New York Rep. Alexandria Ocasio Cortez weighed in with a warning on Twitter: “This is a GOP talking point used to dismantle public systems & it’s sad to see a Dem candidate adopt it. Just like rich kids can attend public school, they should be able to attend tuition free public college.”

To be sure, it is more than legitimate for Democrats to attack proposals from their competitors as too bold or poorly conceived. It is healthy for Democrats to encounter tough criticism from every quarter to see who is best prepared to take on President Donald Trump in 2020.

But Democrats need to be cautious. There is a long history of Republican candidates using smears that unfairly characterize candidates or their policies against the Democratic party nominee. Very often the candidates who think of themselves as the most moderate in the bunch find themselves the target of rhetoric that they or one of their colleagues originally produced.

Democratic candidates who seek to paint themselves as the most moderate in the pack should not forget just how far the GOP is willing go to paint any of the nominees as wild-eyed socialist radicals. Democrats should not underestimate the importance of working as a party to frame the debate around key issues so that they don’t end up giving bipartisan legitimacy to spurious conservative talking points.

During the height of the Cold War in the 1940s and 1950s, Democrats often went after each other by accusing others of being soft on communism. Prominent officials in the party castigated the left wing by charging that they were too radical. In doing so, they played into the strategy of equating domestic progressivism and international diplomacy with socialism. Former Vice President Henry Wallace was one of the prime victims of this kind of campaign.

Yet Democrats — from Presidents Harry Truman to Lyndon Johnson — learned that they could not contain the fallout from this style of partisan warfare. Eventually, no matter how hawkish the Democrats were, Republicans went after them as being part of the party that was too weak on defense.

When former Democratic Vice President Hubert Humphrey made a bid for the presidential nomination in 1972, he condemned South Dakota Sen. George McGovern for being weak on defense. Humphrey warned: “Nor am I going to let Senator McGovern’s defense proposals make America into second‐class power.”

McGovern won the nomination. President Richard Nixon put together a fierce campaign that tagged McGovern as a leftist who would endanger national security. Although McGovern had been a staunch internationalist who supported most of the Cold War strategy, Nixon was successful.

In 1984, Democrats were desperate to figure out who was the most electable Democrat to defeat President Ronald Reagan, who in their mind had brought the country into a dangerous era of conservatism, threatening global peace and the social safety net. Ohio Sen. John Glenn, who believed that he had the best chance to beat the Gipper, warned voters that Minnesota Sen. Walter Mondale had supported dangerous cuts in defense spending that jeopardized key programs like the Navy’s F-14 Tomcat fighter plane program.

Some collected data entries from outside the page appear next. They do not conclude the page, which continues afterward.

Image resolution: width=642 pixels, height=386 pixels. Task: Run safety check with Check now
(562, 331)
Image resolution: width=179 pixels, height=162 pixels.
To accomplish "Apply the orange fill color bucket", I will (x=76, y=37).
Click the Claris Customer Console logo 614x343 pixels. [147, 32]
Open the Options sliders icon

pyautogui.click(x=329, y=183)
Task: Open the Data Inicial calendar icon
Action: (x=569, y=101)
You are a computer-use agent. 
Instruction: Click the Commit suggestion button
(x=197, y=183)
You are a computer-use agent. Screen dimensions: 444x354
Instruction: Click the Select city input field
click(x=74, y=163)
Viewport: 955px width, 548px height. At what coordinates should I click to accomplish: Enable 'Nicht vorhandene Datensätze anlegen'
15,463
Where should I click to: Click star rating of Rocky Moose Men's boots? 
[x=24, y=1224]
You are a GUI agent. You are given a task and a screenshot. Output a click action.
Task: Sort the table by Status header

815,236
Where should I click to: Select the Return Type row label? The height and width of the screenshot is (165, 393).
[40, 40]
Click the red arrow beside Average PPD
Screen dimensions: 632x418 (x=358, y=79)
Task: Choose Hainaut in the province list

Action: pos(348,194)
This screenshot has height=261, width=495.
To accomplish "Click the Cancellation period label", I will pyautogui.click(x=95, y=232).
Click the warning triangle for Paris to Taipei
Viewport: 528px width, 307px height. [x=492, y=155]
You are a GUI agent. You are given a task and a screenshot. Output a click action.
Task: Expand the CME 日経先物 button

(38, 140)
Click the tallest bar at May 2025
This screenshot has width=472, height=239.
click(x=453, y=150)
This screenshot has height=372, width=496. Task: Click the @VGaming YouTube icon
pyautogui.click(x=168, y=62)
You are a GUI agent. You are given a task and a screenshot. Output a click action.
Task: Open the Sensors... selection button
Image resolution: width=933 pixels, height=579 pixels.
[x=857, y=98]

After Mondale won the nomination, Reagan frequently turned to quotes from Democrats that depicted Mondale as coming from the dovish wing of the party, which he was not.

In 1988, during the Massachusetts primary, Al Gore brought up the state’s weekend furlough program for prisoners. He did so to tag the state’s technocratic Gov. Michael Dukakis as being far too liberal on crime, a big topic in the 1980s (though the furlough program was started by Dukakis’ predecessor).

Republicans remembered what Gore had said when then-Vice President George H.W. Bush faced off against Dukakis in the general election. The GOP injected race into the story by highlighting the case of an African-American man named Willie Horton, who had escaped from the furlough program, raped a white woman and stabbed her partner. The Republican campaign effectively devastated Dukakis’s image by summoning the case.

Similarly, in 2004 Massachusetts Sen. John Kerry went after Vermont Gov. Howard Dean, who had been doing well in the race, speaking about his opposition to the disastrous war in Iraq. Kerry warned that Dean would be weak on defense after 9/11 and that his candidacy would ensure President George W. Bush’s re-election.

Referring to Dean’s statement that the US was not safer after Saddam Hussein had been captured, Kerry said: “Someone who talks like this is going to have a hard time convincing the American people that he can keep them safe. This election is too vital for us to lose … because voters refuse to take a gamble on national security and the steadiness of our leadership.” Although Kerry won the nomination, that became the centerpiece of GOP attacks against him.

Democrats who attack from the center don’t always think through the potential impact of their words. They operate from a mythical position that they will be able to insulate themselves from the same such attacks if their turn comes in the crossfire. But we have seen from history it doesn’t work that way.

The better strategy would be to shore up support for Democratic ideas and policies during the caucuses and primaries, insisting on a debate that centers on those terms rather than Republican points, and not offering the GOP more material going into the fall campaign.

For if they are not careful, the moderates might end up doing exactly what Republicans are hoping for, thereby helping to set up the conditions for President Trump’s reelection.

Correction: An earlier version of this column gave an incorrect position for Henry Wallace.